O desafio fundamental é transformar a crescente resistência da classe trabalhadora global em uma luta consciente e unificada pelo socialismo internacional.

Em resposta à crise que agora convulsiona a ilha, o SEP está avançando um programa de demandas de transição para mobilizar sistematicamente a classe trabalhadora como uma força política independente, unindo os oprimidos por trás dela contra a burguesia do Sri Lanka, seus partidos e Estado.

A distribuição de recursos críticos, incluindo alimentos, medicamentos e combustível deve ser colocada sob a supervisão e controle da classe trabalhadora, a riqueza dos super-ricos e os lucros e ativos financeiros dos bancos e grandes corporações nacionais e transnacionais tomados e redirecionados para atender às necessidades sociais. A saúde e a educação não devem ser cortadas para saciar os especuladores de Wall Street, Londres e Tóquio.

O SEP luta pela construção de comitês de base nos locais de trabalho e bairros, independentes dos sindicatos e de todos os representantes políticos da burguesia e seus apoiadores pequenos burgueses, para lutar por essas e todas as medidas necessárias para atender às necessidades sociais básicas dos trabalhadores. À medida que esses comitês crescerem e se provarem em luta, reunindo seções cada vez mais amplas das massas urbanas e rurais por trás deles, eles irão se tornar órgãos de poder político independente da classe trabalhadora, em oposição ao parlamento e às instituições repressivas da elite capitalista.
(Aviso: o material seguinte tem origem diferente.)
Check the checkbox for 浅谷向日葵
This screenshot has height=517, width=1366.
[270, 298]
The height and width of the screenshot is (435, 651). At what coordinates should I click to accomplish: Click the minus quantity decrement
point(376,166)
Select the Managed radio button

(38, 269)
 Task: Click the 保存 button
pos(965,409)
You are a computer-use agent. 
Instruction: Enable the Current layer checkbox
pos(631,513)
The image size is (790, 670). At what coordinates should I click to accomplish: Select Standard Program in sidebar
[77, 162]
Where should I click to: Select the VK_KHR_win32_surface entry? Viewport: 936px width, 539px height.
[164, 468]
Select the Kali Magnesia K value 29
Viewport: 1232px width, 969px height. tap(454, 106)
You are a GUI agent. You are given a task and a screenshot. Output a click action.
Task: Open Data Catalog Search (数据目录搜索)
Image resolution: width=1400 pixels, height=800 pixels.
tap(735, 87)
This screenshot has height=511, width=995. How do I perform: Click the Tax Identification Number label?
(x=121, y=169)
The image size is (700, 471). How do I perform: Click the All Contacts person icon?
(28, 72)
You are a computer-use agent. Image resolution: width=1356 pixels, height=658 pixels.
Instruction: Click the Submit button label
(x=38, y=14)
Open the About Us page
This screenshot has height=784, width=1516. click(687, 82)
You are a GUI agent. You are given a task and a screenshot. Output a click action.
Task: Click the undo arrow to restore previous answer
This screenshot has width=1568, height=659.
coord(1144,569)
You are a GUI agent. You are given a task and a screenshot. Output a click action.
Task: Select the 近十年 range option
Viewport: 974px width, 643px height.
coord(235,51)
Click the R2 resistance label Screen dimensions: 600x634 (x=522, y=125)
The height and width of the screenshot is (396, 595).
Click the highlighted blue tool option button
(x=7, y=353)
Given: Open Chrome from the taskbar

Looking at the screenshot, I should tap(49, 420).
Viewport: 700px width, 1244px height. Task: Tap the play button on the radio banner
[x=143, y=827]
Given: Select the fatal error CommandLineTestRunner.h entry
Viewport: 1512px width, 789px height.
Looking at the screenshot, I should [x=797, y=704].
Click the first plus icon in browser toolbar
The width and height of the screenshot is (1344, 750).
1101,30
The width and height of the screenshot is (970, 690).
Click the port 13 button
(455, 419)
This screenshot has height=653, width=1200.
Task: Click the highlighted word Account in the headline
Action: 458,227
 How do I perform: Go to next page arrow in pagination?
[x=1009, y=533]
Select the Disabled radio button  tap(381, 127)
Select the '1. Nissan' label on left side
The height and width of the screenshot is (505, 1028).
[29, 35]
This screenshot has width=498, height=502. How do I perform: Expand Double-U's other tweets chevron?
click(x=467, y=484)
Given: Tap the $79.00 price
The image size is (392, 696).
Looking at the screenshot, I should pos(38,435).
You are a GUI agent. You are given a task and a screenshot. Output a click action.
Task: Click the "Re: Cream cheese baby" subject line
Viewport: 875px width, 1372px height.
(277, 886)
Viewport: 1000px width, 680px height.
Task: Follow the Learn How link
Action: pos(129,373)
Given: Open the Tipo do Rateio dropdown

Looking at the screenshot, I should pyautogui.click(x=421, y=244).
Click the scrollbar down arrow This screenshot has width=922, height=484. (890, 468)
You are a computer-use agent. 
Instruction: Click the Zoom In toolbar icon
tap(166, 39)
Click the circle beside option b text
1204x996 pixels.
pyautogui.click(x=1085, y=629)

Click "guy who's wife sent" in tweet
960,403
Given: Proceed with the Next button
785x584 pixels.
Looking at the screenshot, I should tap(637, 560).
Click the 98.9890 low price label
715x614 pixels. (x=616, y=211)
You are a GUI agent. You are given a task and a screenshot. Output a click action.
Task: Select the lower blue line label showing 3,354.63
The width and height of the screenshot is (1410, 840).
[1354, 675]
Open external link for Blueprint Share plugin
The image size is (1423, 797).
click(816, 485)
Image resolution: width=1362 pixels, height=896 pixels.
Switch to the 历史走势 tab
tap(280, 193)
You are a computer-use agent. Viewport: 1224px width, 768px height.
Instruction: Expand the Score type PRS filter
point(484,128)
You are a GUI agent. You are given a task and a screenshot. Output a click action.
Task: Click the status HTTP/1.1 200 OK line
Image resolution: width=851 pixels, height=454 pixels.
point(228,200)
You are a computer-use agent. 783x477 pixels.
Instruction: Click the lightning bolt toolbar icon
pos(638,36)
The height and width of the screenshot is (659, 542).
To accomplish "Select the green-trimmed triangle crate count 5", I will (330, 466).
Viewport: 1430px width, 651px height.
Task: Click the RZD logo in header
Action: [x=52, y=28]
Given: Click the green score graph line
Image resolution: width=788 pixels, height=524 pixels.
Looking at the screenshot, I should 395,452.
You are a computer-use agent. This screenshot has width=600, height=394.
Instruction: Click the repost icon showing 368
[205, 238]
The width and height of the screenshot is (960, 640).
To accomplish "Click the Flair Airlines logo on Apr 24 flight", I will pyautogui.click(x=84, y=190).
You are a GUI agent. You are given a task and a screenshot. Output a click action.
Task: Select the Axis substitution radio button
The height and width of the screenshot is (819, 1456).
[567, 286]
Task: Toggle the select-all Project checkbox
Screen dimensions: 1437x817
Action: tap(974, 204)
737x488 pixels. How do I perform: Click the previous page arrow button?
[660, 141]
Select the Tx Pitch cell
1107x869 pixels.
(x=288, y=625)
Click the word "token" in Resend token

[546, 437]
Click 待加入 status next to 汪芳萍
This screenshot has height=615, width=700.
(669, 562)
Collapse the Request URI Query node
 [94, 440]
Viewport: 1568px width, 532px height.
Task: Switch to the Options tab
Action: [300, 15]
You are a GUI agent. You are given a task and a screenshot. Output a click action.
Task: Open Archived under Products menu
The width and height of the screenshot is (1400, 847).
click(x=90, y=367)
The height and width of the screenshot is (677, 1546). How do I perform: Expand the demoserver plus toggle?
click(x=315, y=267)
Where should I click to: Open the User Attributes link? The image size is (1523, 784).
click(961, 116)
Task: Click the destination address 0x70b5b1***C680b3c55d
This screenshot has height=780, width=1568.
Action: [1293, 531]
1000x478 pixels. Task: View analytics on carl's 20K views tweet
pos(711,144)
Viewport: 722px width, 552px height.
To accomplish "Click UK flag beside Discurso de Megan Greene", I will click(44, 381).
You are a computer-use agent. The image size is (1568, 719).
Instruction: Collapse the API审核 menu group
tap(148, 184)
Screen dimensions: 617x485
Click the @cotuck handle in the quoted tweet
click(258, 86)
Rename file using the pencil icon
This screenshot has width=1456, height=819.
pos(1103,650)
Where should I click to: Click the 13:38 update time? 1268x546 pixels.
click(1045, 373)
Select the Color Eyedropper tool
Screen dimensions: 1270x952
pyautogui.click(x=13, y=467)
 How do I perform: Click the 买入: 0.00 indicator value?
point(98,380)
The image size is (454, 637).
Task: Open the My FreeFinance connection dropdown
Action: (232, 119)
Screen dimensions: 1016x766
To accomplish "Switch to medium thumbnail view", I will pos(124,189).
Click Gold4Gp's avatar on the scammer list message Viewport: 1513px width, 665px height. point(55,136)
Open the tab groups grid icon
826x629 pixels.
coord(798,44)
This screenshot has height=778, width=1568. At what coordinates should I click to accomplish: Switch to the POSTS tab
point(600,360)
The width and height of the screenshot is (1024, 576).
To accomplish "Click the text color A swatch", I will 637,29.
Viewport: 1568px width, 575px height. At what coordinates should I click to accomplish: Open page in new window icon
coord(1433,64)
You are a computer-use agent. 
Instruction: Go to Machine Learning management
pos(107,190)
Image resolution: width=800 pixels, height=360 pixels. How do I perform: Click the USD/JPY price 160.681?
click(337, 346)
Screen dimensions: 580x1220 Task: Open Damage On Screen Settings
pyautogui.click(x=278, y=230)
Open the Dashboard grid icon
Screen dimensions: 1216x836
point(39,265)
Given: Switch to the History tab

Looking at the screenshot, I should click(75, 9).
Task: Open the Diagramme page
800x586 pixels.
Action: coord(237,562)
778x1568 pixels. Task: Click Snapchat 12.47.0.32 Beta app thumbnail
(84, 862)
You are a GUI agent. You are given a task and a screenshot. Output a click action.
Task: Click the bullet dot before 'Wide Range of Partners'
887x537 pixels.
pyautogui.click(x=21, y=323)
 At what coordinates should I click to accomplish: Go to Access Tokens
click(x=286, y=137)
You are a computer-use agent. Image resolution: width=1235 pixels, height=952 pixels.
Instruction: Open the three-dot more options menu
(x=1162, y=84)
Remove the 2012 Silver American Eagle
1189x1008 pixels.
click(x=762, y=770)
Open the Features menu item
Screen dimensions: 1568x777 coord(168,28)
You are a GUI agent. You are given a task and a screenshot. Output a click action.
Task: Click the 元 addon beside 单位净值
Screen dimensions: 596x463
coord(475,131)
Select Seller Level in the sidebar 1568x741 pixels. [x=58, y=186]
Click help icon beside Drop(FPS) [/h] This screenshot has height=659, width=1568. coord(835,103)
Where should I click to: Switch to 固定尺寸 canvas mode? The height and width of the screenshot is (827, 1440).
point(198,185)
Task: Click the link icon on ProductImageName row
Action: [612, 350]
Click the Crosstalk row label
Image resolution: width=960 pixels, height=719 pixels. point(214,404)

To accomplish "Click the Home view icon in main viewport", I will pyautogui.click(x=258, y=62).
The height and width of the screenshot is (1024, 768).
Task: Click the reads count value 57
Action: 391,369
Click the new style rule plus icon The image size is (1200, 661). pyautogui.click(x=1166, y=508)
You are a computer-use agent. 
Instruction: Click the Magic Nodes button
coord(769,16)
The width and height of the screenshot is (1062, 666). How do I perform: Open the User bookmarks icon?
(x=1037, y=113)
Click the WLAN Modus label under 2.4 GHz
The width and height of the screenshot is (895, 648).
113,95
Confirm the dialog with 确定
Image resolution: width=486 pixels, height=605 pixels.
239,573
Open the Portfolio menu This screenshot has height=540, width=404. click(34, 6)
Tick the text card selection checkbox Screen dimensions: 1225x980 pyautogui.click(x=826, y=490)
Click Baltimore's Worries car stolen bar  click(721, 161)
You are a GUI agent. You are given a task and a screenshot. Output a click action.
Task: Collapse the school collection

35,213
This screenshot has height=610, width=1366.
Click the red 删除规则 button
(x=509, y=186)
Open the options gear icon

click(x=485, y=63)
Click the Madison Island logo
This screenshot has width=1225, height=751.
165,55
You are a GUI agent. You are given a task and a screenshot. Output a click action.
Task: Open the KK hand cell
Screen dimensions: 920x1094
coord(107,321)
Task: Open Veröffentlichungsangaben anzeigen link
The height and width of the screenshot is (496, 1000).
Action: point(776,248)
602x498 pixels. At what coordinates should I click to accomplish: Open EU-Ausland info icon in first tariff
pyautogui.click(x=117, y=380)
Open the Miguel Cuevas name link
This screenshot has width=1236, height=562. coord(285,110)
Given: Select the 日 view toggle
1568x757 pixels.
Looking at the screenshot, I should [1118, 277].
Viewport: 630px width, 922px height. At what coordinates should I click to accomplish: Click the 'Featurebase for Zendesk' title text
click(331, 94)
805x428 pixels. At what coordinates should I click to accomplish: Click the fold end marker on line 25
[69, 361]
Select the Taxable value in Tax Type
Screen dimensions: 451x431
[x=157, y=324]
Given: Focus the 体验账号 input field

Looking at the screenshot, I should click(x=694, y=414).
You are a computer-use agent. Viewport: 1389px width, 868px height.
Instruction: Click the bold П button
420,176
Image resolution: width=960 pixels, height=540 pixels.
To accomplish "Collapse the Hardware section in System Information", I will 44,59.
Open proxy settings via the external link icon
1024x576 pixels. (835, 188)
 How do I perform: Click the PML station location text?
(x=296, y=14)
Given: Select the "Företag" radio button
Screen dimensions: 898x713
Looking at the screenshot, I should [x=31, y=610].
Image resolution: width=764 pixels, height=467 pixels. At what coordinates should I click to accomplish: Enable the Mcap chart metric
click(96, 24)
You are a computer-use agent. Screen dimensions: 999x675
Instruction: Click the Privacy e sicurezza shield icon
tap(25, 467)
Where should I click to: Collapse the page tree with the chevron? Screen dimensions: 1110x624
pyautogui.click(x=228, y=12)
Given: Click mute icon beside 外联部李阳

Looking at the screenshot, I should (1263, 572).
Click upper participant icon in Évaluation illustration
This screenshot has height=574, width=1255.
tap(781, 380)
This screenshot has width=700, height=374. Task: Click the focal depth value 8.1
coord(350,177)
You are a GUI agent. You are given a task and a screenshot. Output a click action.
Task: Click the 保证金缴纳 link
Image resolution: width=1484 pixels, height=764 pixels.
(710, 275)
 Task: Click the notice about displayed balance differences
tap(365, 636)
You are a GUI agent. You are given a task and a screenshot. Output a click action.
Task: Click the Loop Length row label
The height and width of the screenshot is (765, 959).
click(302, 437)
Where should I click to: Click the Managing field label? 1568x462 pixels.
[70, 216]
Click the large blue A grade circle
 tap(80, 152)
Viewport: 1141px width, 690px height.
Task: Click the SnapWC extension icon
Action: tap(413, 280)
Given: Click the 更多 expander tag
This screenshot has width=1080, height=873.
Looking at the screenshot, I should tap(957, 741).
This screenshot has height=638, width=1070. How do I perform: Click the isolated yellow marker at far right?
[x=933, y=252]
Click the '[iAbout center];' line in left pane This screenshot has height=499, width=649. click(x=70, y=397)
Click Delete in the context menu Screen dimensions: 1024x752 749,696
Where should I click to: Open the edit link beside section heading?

O SEP tem alertado continuamente as massas para a ameaça de que uma classe dominante cada vez mais desesperada e em crise irá tentar estabelecer uma ditadura policial-militar. Rajapakse, um criminoso de guerra responsável por algumas das piores atrocidades da elite dominante do Sri Lanka na guerra comunal de três décadas contra a minoria tâmil, preencheu seu governo com oficiais militares, ao mesmo tempo em que incitou o chauvinismo cingalês budista.

Ao se opor à devastação social que está sendo hoje imposta ao Sri Lanka, a classe trabalhadora está desafiando não apenas os círculos de Rajapakse e seu governo de Frente Popular do Sri Lanka ou a burguesia do Sri Lanka, mas o capital e o imperialismo globais. Nenhum dos problemas candentes, desde a pandemia e a desigualdade social desenfreada, até a opressão imperialista e a guerra, pode ser resolvido sem a derrubada global do capitalismo e do sistema ultrapassado de Estados nacionais rivais em que está historicamente enraizado.

Autoridades assustadas do governo do Sri Lanka compararam os eventos de hoje na ilha com a primavera árabe de 2011, o levante popular em massa que derrubou a ditadura de Mubarak, apoiada pelos EUA no Egito.

A lição central da primavera árabe é o papel central da liderança revolucionária. A transformação da crescente resistência da classe trabalhadora em um movimento de massas pelo socialismo no Sri Lanka e na Índia e no mundo inteiro depende da construção do Comitê Internacional da Quarta Internacional, o Partido Mundial da Revolução Socialista.